Briefing Notes, 9 April 2013
This is a summary of what was said by UNHCR spokesperson Melissa Fleming – to whom quoted text may be attributed – at the press briefing, on 9 April 2013, at the Palais des Nations in Geneva.
UNHCR welcomes the new stateless determination procedure that came in to effect in the United Kingdom this past weekend (06 April).
The procedure allows stateless people, currently living on the margins of society and in legal limbo, a route to be formally recognised as stateless persons and to legalize their presence in the UK. As such, it is a landmark step.
The new procedure is also a positive example to other countries that are parties to the 1954 Convention relating to the Status of Stateless Persons but which have not taken steps to implement the Convention by establishing a statelessness determination procedure and a protection status for stateless people.
Introduction and implementation of a fair and efficient procedure to identify stateless people in the UK was one of the key recommendations of a 2011 study carried out by UNHCR and our NGO partner Asylum Aid. This research – conducted in the context of the 50th anniversary of the 1961 Convention on the Reduction of Statelessness – found that stateless people who had come to the UK in a migration context were not being identified as such.

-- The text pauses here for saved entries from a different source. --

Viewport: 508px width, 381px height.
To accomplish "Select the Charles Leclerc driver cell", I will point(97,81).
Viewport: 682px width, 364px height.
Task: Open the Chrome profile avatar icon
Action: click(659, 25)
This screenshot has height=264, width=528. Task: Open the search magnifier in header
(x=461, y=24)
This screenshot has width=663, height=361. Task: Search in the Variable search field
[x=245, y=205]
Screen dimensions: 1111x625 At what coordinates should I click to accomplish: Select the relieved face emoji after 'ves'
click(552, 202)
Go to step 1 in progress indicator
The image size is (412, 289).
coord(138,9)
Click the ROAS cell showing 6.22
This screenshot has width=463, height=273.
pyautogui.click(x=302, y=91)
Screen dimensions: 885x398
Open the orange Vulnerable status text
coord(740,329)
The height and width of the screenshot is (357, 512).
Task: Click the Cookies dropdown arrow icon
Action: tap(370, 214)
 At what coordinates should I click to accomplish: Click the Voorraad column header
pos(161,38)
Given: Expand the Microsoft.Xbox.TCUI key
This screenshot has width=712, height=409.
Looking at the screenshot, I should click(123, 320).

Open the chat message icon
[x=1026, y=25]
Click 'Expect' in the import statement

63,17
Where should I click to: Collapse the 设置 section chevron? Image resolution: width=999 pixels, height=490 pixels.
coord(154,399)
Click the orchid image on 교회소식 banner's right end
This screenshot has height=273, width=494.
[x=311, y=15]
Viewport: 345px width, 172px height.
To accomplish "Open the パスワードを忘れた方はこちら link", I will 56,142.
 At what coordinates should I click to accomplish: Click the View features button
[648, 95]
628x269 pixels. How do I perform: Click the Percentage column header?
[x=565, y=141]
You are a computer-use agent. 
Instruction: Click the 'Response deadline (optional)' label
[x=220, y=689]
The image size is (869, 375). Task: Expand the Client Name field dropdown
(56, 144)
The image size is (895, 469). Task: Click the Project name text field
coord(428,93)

This put them at risk of destitution, as well as costly immigration detention and lack of access to basic rights and services.
During 2012, UNHCR provided input to the Home Office on the design of a procedure which would allow for the identification of stateless individuals and which would ensure that they receive protection.
A key feature of the new procedure is that it assesses whether an individual does in fact possess a nationality or whether they require protection in the UK. The 2011 research found that there are around 150 to 200 people each year who claim asylum and are recorded as being stateless by the UK Home Office.
The UK has ratified both the 1954 Convention relating to the Status of Stateless Persons and the 1961 Convention on the Reduction of Statelessness.
The UK's new procedure is among several recent developments internationally regarding statelessness. In the first three months of 2013 Ukraine has acceded to both the 1954 Convention relating to the Status of Stateless Persons, and the 1961 Convention on the Reduction of Statelessness, while Jamaica has acceded to the '61 Convention.